■ Work instruction ■
Reproduce the entries below character for character.

Pixel coordinate grounding data:
◆ ◆ ◆ ◆ ◆ ◆ ◆
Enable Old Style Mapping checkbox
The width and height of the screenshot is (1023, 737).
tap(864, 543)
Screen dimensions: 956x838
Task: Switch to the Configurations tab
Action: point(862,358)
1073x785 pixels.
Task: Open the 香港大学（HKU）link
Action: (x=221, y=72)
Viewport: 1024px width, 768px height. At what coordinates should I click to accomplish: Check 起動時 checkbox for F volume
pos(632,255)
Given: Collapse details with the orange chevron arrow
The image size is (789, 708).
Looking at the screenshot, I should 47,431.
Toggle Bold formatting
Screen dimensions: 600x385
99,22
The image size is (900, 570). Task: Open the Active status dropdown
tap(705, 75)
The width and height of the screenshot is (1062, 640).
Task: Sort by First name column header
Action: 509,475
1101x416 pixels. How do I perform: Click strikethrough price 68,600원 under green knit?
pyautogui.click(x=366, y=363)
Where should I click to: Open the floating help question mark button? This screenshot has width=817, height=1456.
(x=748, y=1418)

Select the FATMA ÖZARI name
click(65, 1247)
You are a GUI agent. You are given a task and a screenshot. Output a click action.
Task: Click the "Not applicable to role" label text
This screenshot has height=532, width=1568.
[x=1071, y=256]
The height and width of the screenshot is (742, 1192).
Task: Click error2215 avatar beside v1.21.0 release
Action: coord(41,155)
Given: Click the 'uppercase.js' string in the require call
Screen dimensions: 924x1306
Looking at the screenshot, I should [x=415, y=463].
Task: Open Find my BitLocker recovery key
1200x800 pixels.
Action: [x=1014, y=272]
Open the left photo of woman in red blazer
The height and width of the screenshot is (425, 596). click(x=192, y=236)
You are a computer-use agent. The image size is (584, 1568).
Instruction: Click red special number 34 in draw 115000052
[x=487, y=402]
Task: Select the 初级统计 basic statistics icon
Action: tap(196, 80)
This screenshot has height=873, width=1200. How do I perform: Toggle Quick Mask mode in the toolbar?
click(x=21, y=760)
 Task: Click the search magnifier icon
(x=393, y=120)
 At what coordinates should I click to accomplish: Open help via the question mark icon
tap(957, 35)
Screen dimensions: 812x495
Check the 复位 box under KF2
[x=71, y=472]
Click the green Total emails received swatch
◆ ◆ ◆ ◆ ◆ ◆ ◆
■ Task answer ■
Enable Old Style Mapping checkbox
The width and height of the screenshot is (1023, 737).
tap(864, 543)
Screen dimensions: 956x838
Task: Switch to the Configurations tab
Action: point(862,358)
1073x785 pixels.
Task: Open the 香港大学（HKU）link
Action: (x=221, y=72)
Viewport: 1024px width, 768px height. At what coordinates should I click to accomplish: Check 起動時 checkbox for F volume
pos(632,255)
Given: Collapse details with the orange chevron arrow
The image size is (789, 708).
Looking at the screenshot, I should 47,431.
Toggle Bold formatting
Screen dimensions: 600x385
99,22
The image size is (900, 570). Task: Open the Active status dropdown
tap(705, 75)
The width and height of the screenshot is (1062, 640).
Task: Sort by First name column header
Action: 509,475
1101x416 pixels. How do I perform: Click strikethrough price 68,600원 under green knit?
pyautogui.click(x=366, y=363)
Where should I click to: Open the floating help question mark button? This screenshot has width=817, height=1456.
(x=748, y=1418)

Select the FATMA ÖZARI name
click(65, 1247)
You are a GUI agent. You are given a task and a screenshot. Output a click action.
Task: Click the "Not applicable to role" label text
This screenshot has height=532, width=1568.
[x=1071, y=256]
The height and width of the screenshot is (742, 1192).
Task: Click error2215 avatar beside v1.21.0 release
Action: coord(41,155)
Given: Click the 'uppercase.js' string in the require call
Screen dimensions: 924x1306
Looking at the screenshot, I should [x=415, y=463].
Task: Open Find my BitLocker recovery key
1200x800 pixels.
Action: [x=1014, y=272]
Open the left photo of woman in red blazer
The height and width of the screenshot is (425, 596). click(x=192, y=236)
You are a computer-use agent. The image size is (584, 1568).
Instruction: Click red special number 34 in draw 115000052
[x=487, y=402]
Task: Select the 初级统计 basic statistics icon
Action: tap(196, 80)
This screenshot has height=873, width=1200. How do I perform: Toggle Quick Mask mode in the toolbar?
click(x=21, y=760)
 Task: Click the search magnifier icon
(x=393, y=120)
 At what coordinates should I click to accomplish: Open help via the question mark icon
tap(957, 35)
Screen dimensions: 812x495
Check the 复位 box under KF2
[x=71, y=472]
Click the green Total emails received swatch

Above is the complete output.